PROBLEM 1 | In the "My Story" passage about the author's father, what three things did the family do for him while he lay in the hospital bed in the living room?
PROBLEM 2 | Can you write the next part of the "My Story" passage about caring for the author's dying father, starting after its last sentence?

My Story
End of Life Doula & Caregiver Support
I sang to my father throughout the night he died on June 23, 2013.
He had been through 18 months of cancer treatments and our family was preparing to say goodbye. He had spent these months doing his best to solve problems and give lasting advice. He was comfortable talking about his life and death, and he said he wasn’t afraid. A couple of weeks before he died, he brought our family together in the kitchen one night to tell us what he wanted at his funeral - each of us would have a role. Through our tears, we made our promises to him. His message to us throughout these months was “all there is, is love.”
Toward the end, we gathered in our family home to care for him. We moved him to a hospital bed on the first floor in the living room - the grandkids ran in and out often to say hello. Life continued all around him as we gave him medicine for his pain, rubbed his feet and talked with him. His doctor visited daily to provide hospice care but we didn’t want or understand the value of having help. We wanted privacy and a sense of control. We muddled through, really struggling at times. We made mistakes.

DATASET EXCERPTS |

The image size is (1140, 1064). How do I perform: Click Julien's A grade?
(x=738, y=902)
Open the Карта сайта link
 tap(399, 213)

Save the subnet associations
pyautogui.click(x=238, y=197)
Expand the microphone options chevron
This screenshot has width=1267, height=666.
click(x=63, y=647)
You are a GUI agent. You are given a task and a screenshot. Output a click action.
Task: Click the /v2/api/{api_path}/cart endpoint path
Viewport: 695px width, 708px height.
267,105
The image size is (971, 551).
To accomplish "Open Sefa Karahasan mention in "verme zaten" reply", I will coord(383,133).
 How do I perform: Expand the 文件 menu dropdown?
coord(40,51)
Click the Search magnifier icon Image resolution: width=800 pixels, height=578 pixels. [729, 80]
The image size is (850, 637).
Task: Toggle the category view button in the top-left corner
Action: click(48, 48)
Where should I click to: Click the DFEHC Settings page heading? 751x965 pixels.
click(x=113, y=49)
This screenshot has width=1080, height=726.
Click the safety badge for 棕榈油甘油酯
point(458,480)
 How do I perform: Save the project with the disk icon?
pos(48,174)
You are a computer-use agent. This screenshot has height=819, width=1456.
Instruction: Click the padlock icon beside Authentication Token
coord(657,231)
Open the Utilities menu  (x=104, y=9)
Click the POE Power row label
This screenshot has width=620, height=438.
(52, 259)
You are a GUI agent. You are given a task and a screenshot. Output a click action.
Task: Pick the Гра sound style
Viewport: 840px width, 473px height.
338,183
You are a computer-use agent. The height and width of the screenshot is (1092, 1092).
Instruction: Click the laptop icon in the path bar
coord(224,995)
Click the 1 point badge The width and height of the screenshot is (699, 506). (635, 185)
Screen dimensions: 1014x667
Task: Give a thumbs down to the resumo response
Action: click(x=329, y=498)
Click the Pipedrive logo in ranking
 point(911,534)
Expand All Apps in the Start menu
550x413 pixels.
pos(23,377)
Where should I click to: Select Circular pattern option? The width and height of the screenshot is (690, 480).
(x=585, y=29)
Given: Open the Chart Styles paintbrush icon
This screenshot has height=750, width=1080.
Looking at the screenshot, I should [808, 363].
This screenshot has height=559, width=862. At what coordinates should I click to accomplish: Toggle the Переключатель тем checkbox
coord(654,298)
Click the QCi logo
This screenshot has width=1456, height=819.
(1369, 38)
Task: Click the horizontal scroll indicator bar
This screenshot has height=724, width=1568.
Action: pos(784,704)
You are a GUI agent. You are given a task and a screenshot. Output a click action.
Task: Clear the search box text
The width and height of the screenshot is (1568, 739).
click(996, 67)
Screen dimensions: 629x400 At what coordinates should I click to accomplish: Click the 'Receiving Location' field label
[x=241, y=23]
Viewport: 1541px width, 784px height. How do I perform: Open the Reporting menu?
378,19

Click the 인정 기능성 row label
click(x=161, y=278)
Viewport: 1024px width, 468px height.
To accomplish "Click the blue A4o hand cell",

WRITTEN REPLY 1 | They gave him medicine for his pain, rubbed his feet and talked with him.

WRITTEN REPLY 2 |
I'd learned that hearing is the last sense to go and I didn’t want him to feel alone or scared for one moment. I sensed he was close to dying, so I began to sing. I sang every James Taylor song that we had sung together over the years. The next morning, surrounded by his family, he left this world hearing the Shema, the most holy Hebrew prayer, over and over again, as loudly as we could.
Later that day, the five young grandchildren spontaneously created a shrine on a table in the living room where his hospital bed had been. His glasses, his “Menemsha Army” helmet, his dog tags and stones from the beach. At the funeral, the children saluted his coffin and my younger brother gave the eulogy. I sang at his graveside as he had asked me to do. I didn’t realize it then, but those moments were important rituals that helped me to heal.
After he died, it took me over a decade to become an End of Life Doula – I’m still singing.